[Word and item position data]
#####
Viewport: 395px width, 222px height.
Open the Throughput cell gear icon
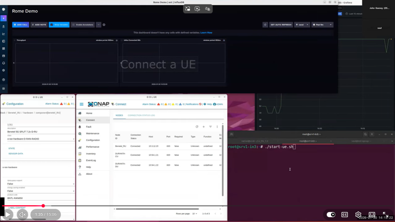pyautogui.click(x=117, y=40)
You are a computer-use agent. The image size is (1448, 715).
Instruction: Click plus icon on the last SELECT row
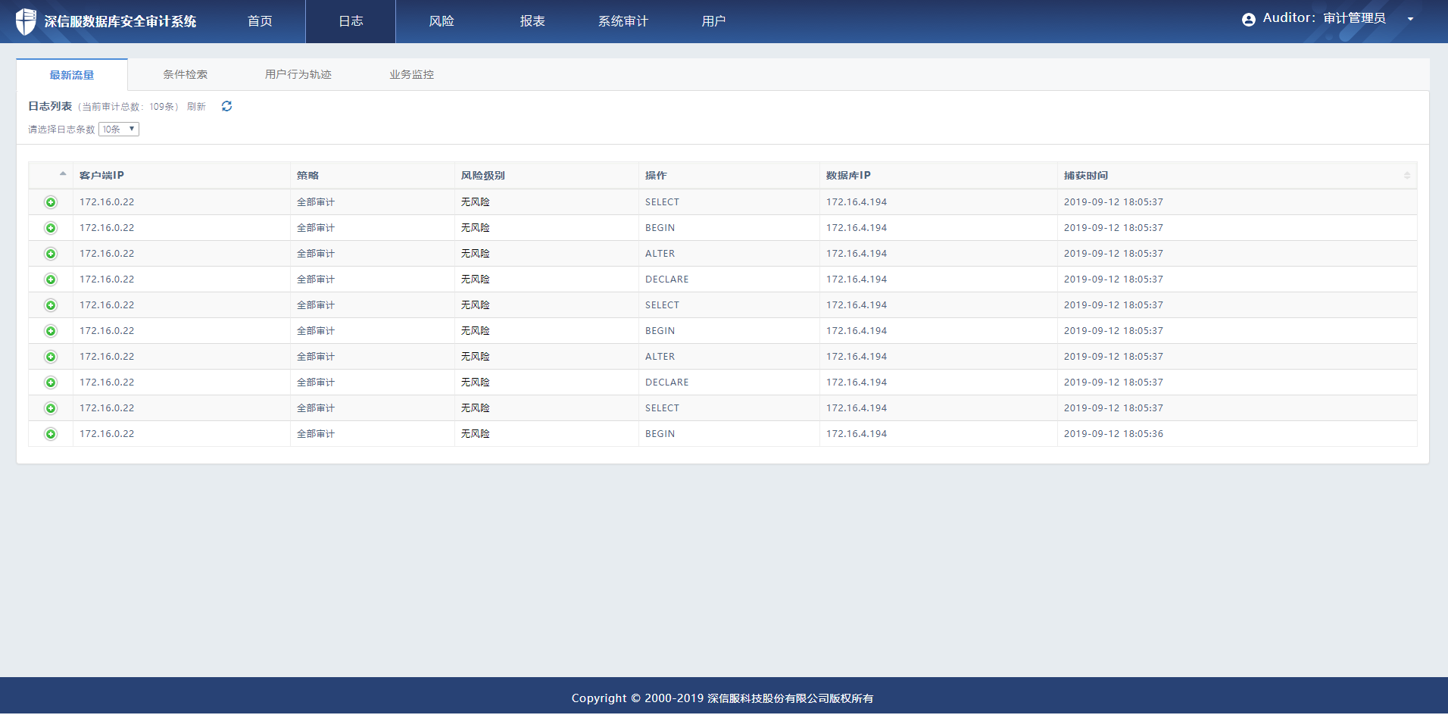coord(51,408)
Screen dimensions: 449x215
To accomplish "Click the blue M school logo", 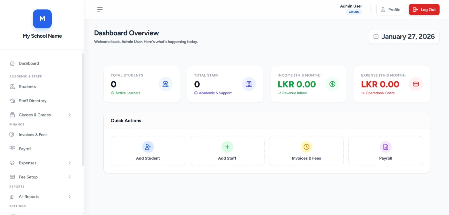I will coord(42,19).
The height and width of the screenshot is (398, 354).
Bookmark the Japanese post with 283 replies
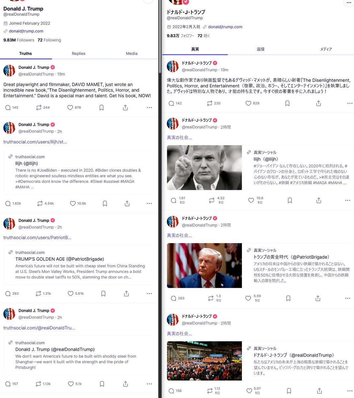pos(288,298)
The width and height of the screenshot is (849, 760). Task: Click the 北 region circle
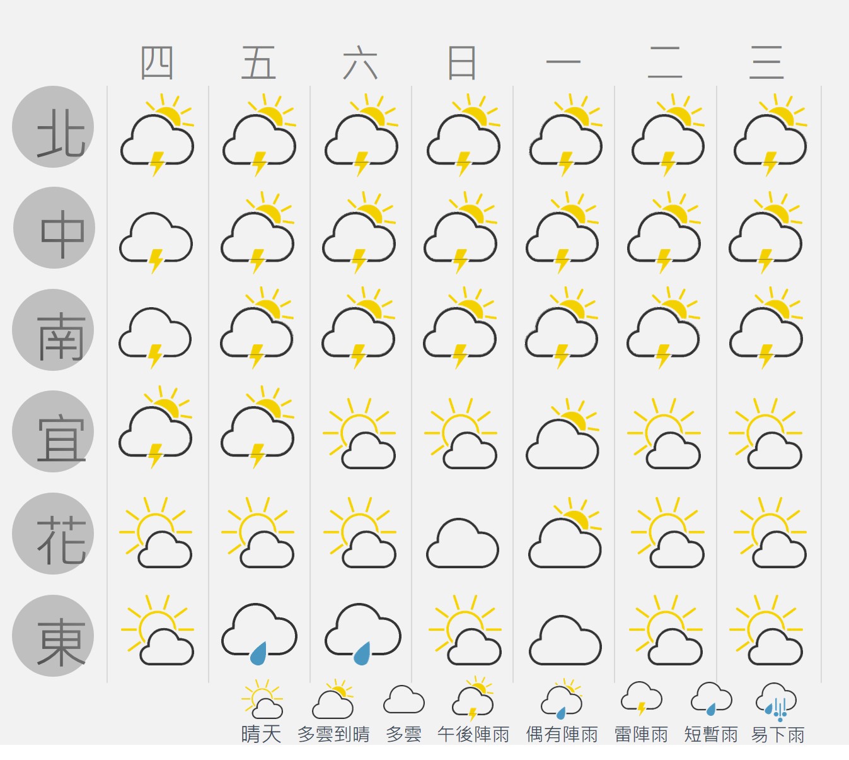click(x=53, y=127)
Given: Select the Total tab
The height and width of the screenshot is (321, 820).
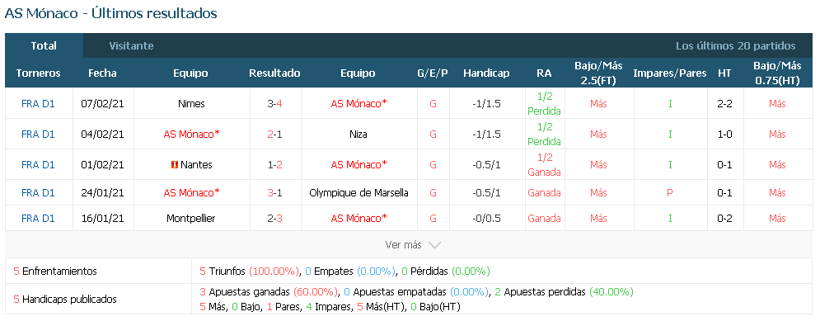Looking at the screenshot, I should tap(44, 46).
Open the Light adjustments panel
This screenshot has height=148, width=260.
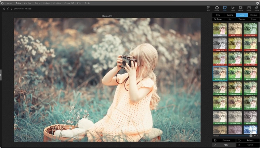[x=233, y=8]
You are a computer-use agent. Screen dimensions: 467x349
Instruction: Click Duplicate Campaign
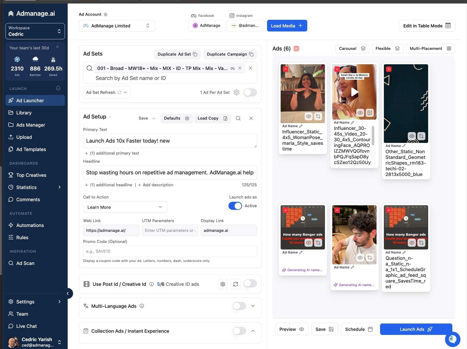[x=230, y=54]
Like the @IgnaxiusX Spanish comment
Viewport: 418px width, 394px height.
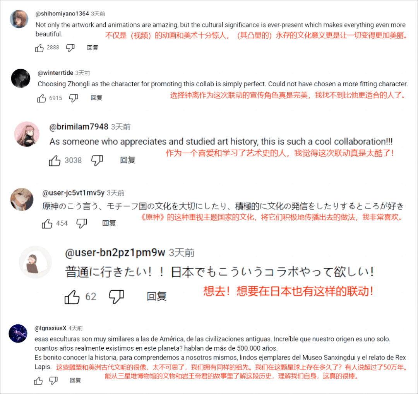pos(38,380)
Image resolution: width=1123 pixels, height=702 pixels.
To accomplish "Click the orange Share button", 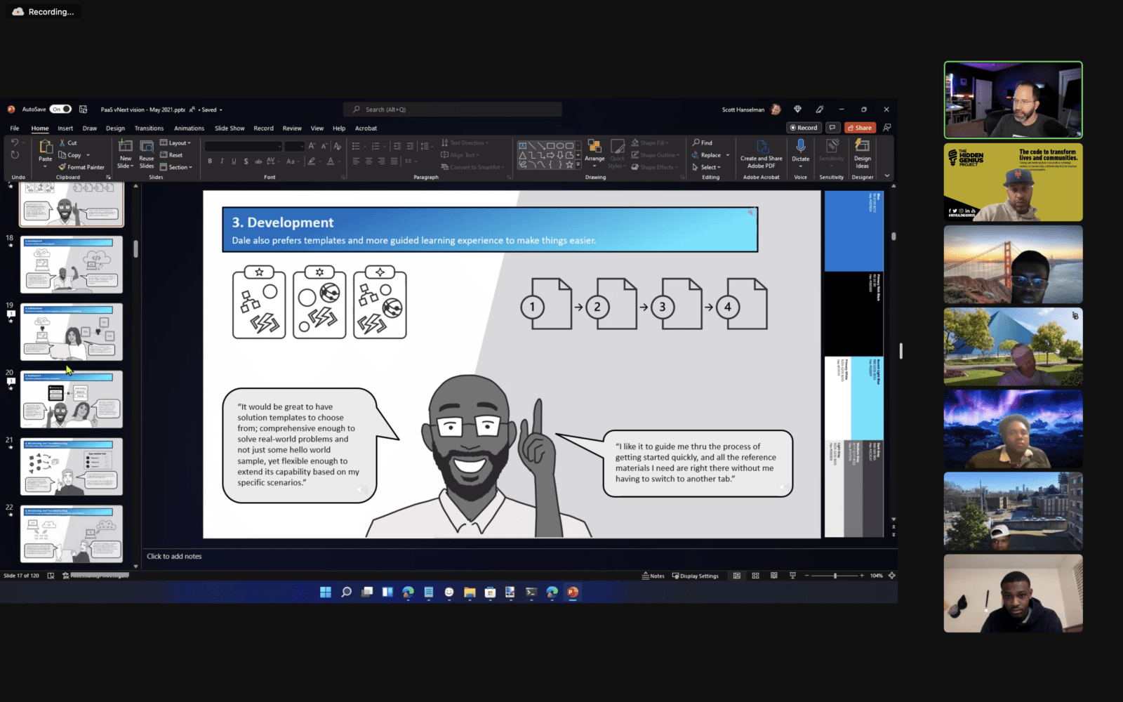I will (860, 128).
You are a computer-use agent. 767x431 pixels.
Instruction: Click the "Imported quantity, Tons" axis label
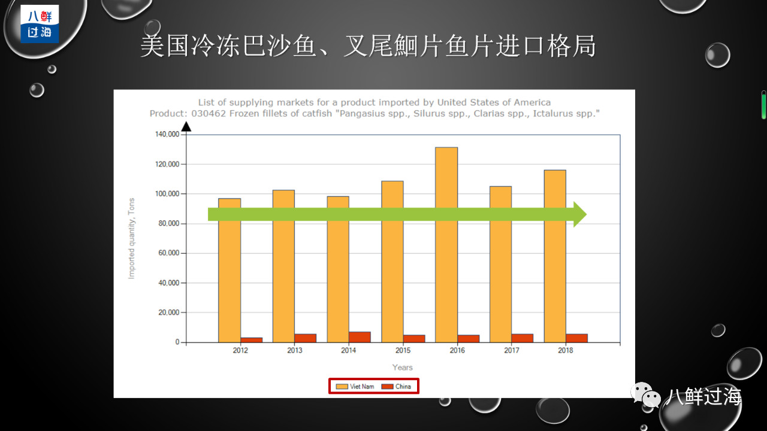pos(132,238)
#####
__Your instructions__: Repeat everything from the line containing "Given: Select the Total tab" down to the line containing "[x=233, y=8]", both included, word for word. Leave the pictures out.

__The solution__:
Given: Select the Total tab
The height and width of the screenshot is (321, 820).
Looking at the screenshot, I should tap(44, 46).
Open the Light adjustments panel
This screenshot has height=148, width=260.
[x=233, y=8]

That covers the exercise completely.